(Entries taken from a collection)
══════
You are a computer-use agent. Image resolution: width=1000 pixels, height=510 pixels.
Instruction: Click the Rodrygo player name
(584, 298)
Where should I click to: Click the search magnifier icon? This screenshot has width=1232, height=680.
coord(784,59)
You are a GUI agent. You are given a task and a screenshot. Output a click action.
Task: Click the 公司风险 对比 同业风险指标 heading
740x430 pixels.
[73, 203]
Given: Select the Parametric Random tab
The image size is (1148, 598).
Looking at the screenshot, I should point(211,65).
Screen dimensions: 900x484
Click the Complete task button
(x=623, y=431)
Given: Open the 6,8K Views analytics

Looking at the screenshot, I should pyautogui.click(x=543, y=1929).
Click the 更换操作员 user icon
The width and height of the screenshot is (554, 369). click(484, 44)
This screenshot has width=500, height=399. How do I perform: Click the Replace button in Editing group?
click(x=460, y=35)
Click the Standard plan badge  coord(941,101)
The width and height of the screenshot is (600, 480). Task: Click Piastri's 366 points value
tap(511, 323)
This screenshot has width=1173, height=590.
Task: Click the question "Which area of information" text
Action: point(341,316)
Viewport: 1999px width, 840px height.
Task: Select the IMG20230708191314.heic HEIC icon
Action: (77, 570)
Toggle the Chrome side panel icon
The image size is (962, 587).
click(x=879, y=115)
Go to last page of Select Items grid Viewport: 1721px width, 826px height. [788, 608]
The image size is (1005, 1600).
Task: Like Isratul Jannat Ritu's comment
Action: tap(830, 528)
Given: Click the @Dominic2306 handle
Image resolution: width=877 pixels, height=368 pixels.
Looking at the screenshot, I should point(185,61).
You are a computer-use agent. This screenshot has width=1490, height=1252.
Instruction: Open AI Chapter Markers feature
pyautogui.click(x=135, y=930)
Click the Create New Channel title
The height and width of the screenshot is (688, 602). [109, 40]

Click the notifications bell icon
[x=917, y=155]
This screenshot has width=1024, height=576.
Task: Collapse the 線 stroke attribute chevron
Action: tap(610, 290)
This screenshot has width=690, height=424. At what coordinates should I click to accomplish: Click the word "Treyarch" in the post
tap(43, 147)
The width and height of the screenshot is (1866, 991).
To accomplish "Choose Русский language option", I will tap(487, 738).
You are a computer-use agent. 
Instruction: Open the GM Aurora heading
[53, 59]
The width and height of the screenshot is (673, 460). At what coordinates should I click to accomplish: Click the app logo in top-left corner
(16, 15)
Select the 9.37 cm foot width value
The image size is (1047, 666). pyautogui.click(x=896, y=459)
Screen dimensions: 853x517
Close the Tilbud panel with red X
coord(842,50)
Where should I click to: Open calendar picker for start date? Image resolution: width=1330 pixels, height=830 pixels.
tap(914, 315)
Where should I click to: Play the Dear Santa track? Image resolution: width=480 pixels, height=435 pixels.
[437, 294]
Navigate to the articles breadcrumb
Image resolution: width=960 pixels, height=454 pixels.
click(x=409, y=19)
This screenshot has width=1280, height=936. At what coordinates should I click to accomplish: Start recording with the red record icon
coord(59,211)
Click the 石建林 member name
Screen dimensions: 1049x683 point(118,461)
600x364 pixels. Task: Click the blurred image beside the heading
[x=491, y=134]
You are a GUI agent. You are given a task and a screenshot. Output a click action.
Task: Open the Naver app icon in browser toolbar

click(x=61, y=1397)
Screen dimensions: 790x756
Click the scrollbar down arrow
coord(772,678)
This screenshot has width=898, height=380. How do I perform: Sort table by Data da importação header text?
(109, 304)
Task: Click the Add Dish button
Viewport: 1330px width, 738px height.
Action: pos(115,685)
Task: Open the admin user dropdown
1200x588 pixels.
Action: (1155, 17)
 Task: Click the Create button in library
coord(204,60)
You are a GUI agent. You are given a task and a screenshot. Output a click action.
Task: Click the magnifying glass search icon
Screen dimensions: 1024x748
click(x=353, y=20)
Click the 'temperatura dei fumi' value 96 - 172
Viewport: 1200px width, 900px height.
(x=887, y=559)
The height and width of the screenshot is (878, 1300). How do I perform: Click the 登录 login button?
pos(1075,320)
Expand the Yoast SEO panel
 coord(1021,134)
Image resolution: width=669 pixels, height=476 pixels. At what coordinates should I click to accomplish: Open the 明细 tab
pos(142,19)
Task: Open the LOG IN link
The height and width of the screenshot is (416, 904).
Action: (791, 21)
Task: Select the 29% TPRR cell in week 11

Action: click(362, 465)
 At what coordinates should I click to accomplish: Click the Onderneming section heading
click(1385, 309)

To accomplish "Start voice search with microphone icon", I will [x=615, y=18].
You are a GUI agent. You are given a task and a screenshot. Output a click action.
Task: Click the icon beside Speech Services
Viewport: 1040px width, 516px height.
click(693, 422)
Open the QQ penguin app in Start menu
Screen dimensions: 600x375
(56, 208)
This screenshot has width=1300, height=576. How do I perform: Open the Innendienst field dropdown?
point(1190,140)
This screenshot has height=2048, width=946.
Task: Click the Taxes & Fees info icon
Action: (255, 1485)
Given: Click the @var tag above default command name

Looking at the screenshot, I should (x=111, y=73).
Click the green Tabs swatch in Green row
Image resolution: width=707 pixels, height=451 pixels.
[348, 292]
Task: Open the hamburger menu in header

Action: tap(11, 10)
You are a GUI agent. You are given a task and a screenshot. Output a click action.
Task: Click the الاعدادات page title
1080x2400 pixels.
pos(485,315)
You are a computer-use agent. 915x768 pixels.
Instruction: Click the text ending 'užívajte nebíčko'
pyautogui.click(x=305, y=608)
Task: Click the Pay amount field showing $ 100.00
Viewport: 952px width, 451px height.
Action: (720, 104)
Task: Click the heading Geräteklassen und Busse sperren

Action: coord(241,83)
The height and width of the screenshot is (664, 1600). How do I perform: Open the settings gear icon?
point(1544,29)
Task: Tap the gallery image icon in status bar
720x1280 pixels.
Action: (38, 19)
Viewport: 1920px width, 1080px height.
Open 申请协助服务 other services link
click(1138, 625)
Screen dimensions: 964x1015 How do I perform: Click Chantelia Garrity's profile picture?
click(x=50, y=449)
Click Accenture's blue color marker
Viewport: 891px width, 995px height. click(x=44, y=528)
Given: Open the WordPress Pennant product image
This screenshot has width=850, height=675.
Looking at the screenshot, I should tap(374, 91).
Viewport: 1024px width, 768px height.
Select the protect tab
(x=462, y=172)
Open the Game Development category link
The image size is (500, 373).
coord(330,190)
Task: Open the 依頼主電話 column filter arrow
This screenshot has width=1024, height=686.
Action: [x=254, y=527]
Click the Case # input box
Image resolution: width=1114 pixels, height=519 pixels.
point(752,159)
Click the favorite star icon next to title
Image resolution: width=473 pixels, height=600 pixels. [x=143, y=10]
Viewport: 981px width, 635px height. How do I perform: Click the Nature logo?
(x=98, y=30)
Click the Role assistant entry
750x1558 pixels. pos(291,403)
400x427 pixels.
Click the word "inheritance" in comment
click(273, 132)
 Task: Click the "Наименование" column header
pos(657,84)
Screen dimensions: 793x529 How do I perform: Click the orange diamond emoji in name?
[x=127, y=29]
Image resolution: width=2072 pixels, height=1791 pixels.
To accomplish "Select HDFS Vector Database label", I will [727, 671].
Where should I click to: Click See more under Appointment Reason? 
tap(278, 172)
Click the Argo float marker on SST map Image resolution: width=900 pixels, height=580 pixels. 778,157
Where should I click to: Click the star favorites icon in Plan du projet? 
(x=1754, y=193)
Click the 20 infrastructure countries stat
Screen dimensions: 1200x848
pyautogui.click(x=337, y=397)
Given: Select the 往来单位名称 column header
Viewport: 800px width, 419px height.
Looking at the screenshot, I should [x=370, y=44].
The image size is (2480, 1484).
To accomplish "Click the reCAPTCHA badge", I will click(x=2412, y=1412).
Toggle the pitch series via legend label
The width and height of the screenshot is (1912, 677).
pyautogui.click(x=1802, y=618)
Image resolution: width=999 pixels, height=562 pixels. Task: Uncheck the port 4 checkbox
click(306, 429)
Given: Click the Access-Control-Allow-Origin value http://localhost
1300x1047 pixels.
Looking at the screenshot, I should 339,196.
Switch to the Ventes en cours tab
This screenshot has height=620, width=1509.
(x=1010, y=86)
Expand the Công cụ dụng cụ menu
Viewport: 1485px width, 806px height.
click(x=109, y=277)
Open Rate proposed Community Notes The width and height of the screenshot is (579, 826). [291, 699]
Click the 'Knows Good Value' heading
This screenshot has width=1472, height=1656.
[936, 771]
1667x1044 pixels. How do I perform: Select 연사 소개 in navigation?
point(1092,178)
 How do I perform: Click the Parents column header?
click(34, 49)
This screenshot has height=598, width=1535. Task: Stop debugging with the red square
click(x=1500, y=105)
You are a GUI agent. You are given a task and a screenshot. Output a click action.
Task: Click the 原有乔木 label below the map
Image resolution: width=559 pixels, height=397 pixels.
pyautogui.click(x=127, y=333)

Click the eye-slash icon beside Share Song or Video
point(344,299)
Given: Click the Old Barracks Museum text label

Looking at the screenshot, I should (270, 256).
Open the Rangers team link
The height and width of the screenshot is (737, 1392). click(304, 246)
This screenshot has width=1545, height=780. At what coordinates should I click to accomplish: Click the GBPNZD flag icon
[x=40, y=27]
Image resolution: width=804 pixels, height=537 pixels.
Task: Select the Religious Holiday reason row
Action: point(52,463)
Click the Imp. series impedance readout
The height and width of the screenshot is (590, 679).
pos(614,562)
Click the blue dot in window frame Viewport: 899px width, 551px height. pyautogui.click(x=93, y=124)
══════
> [Activity] For each line in the data that contains the string "computer", give a copy of that line.

> [Expected output]
You are a computer-use agent. Image resolution: width=1000 pixels, height=510 pixels.
You are a computer-use agent. This screenshot has width=1490, height=1252.
You are a computer-use agent. 
You are a computer-use agent. 915x768 pixels.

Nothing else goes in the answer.